Alexander, Corker — and Bredesen — don’t like Trump tariffs (Update: Blackburn, too)

Tennessee’s two U.S. senators, Lamar Alexander and Bob Corker, are both criticizing President Donald Trump’s tariffs on steel and aluminum imports that were announced Thursday.

Press release statement from Alexander:

“This is disappointing news for Tennessee workers. President Bush’s similar steel tariffs in 2002 backfired and proved that such tariffs destroy many more U.S. manufacturing jobs than they save. Last week, just the threat of steel tariffs caused Electrolux, Europe’s largest home appliance manufacturer, to put on hold a $250 million expansion in Springfield, Tennessee, even though 100% of the steel Electrolux uses is produced in the United States. According to Electrolux, tariffs on imported steel raise prices on all steel sold in the United States and make it more difficult for U.S.-based manufacturing plants to compete with foreign manufacturers.”

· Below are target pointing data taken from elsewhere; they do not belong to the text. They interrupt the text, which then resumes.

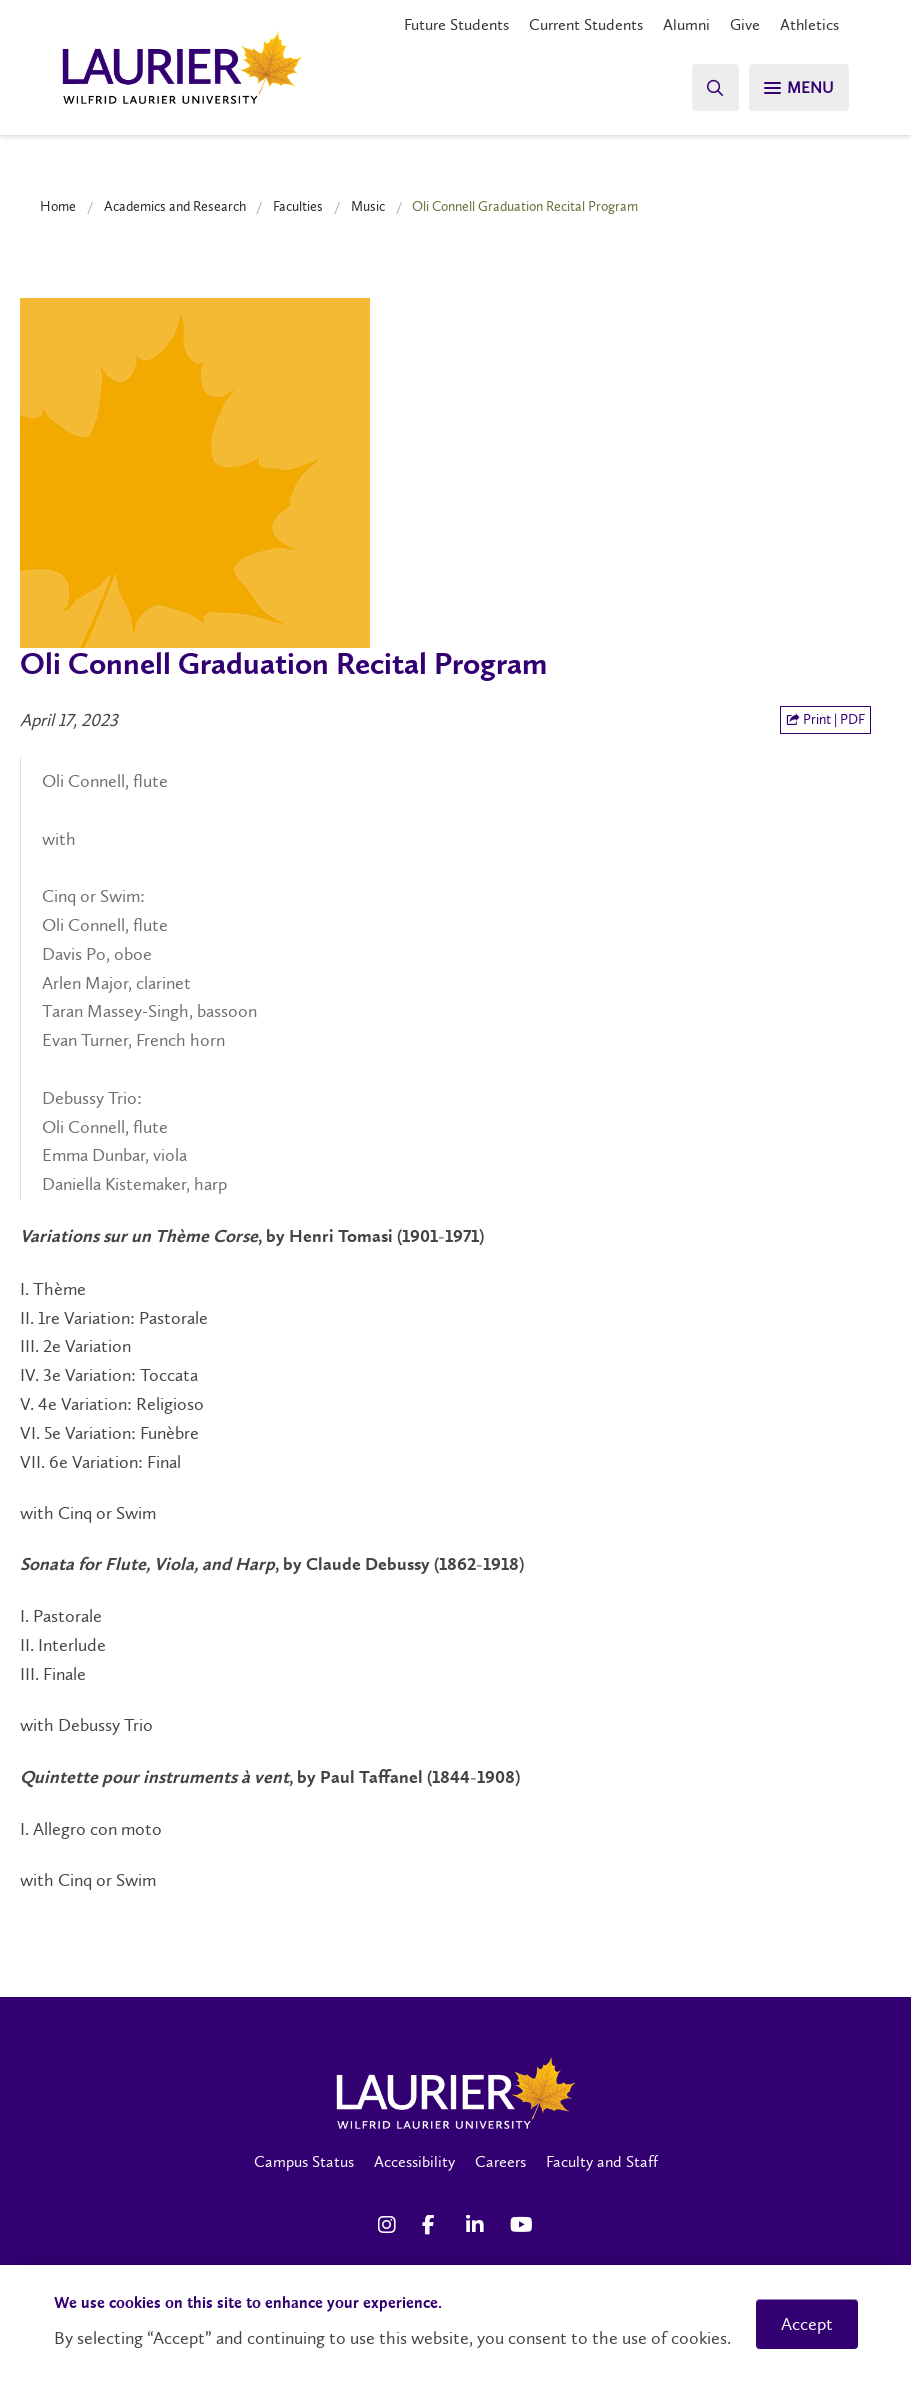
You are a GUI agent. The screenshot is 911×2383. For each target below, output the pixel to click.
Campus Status (304, 2161)
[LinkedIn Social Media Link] (478, 2225)
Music (368, 206)
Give (745, 24)
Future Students (456, 24)
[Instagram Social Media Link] (390, 2225)
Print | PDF (825, 719)
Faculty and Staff (602, 2161)
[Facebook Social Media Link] (434, 2225)
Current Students (586, 24)
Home (58, 206)
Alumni (686, 24)
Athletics (809, 24)
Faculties (298, 206)
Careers (500, 2161)
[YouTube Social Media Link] (522, 2225)
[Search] (711, 87)
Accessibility (414, 2161)
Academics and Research (175, 206)
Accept (807, 2324)
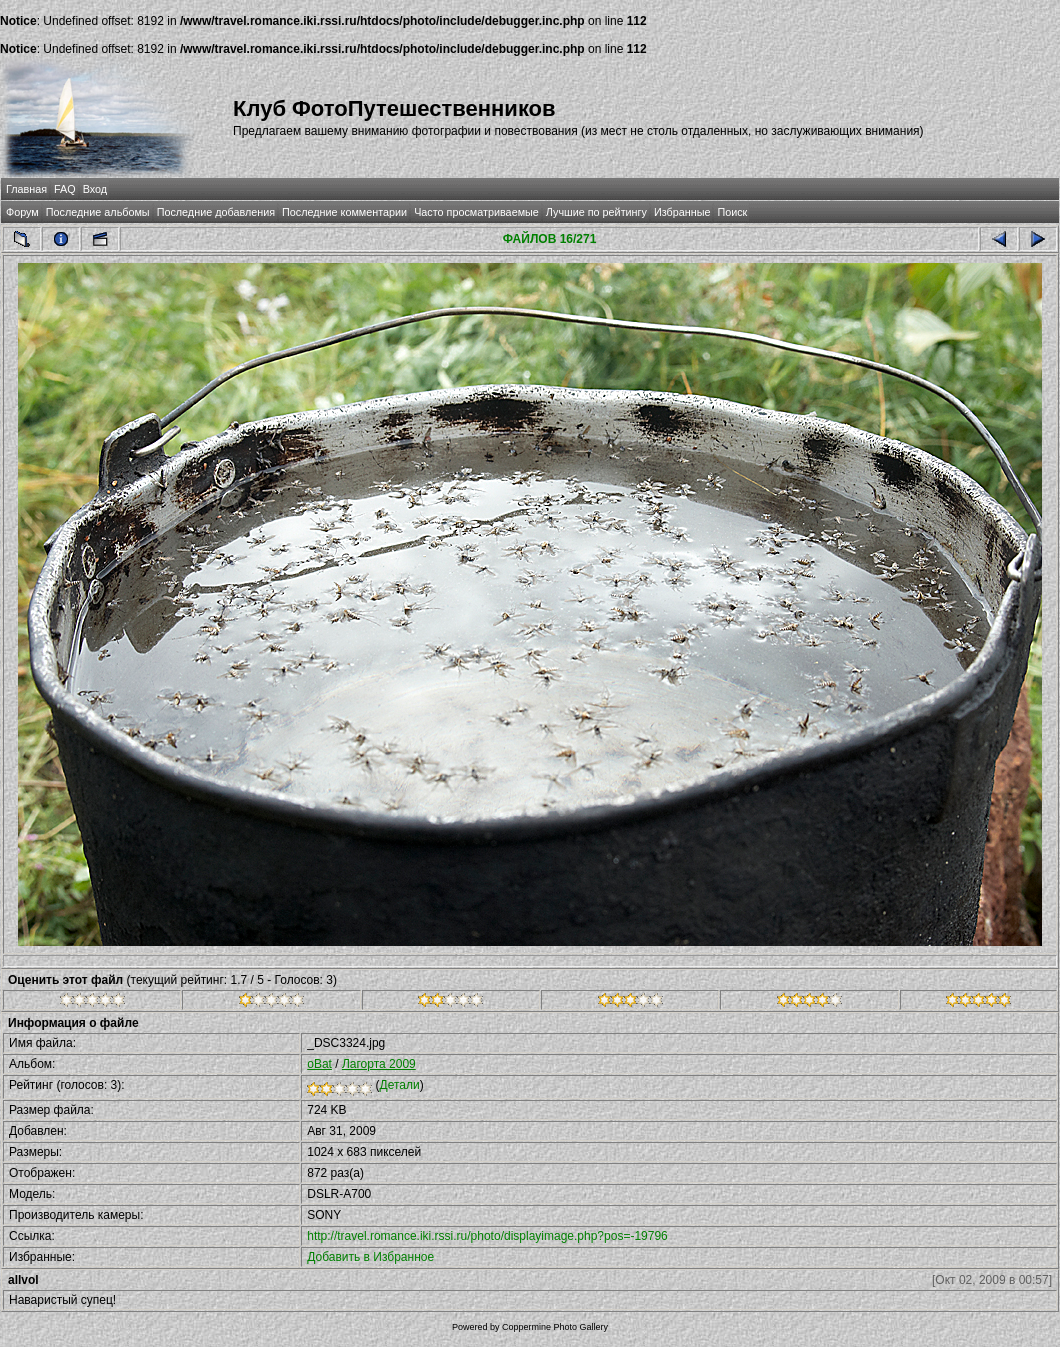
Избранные (682, 212)
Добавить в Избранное (370, 1257)
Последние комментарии (344, 212)
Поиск (732, 212)
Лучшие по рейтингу (596, 212)
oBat (319, 1064)
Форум (22, 212)
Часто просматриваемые (476, 212)
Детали (400, 1085)
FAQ (65, 189)
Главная (26, 189)
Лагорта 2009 (379, 1064)
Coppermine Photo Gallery (555, 1327)
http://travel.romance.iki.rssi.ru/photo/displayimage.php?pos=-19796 (487, 1236)
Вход (95, 189)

Alexander spoke on the Senate floor Monday about the effect these tariffs would have on Tennessee, saying: “This is especially bad news for Tennesseans because one third of our state’s manufacturing jobs are auto jobs with more than 900 plants in 87 of our 95 counties. It will now be cheaper for some Tennessee auto parts suppliers to move outside the United States, buy steel and aluminum there and then ship finished parts back to our country.”

Press release statement from Corker:

“While I share the president’s concerns regarding Chinese steel overcapacity, I am disappointed by the administration’s approach to this problem and ultimate decision to use a rarely used national security provision to implement new tariffs on steel and aluminum imports,” said Corker. “A better way to level the playing field for American companies would be to rally our friends and allies to advance a robust, targeted effort to ensure that only those responsible for excess global capacity pay a price. Unfortunately, I fear this announcement could have far-reaching unintended consequences that will put at risk the hard fought economic gains U.S. businesses have seen over the past year. Hopefully, the president will come to realize this possibility and further narrow this announced policy.”

Press release statement from U.S. Senate candidate Phil Bredesen

“The tariffs on steel and aluminum that were signed today are a real problem for workers in Tennessee and their families. Broad tariffs are by their nature like taking a big axe to a problem that needs a scalpel — the blow may be aimed at a real problem but usually creates lots of other damage in the process.

Here in Tennessee, both LG in Clarksville and Electrolux in Springfield have put new investment and hiring on hold in anticipation of these tariffs. Jack Daniels in Lynchburg is concerned about being damaged by the tariffs that the EU is considering in retaliation to ours. Washington needs a time out. I would urge President Trump to bring together a bipartisan group to discuss this issue. I would also urge the President to make this group light on Washington political insiders and heavy on leaders in communities out across America who actually know how this works in the real world and have some skin in this game.”

U.S. Rep. Marsha Blackburn had no press release, but The Tennessean says she responded thusly when asked her views on the Trump tariffs:

“I think we have to tread very carefully as we look at tariffs,” Blackburn said… Blackburn said she is well aware that the state’s auto industry, as well as companies like Electrolux and LG, are concerned about the tariff proposal.

“You do not want to drive up the cost of consumer goods,” she said.

“You take a state like ours that has done well with in-sourcing jobs and also with our exports and what you don’t want to do is do anything that hurts the economic growth that we’ve seen.”

Blackburn said the tariff proposal should largely focus on what she called the top “offenders,” which she said included China.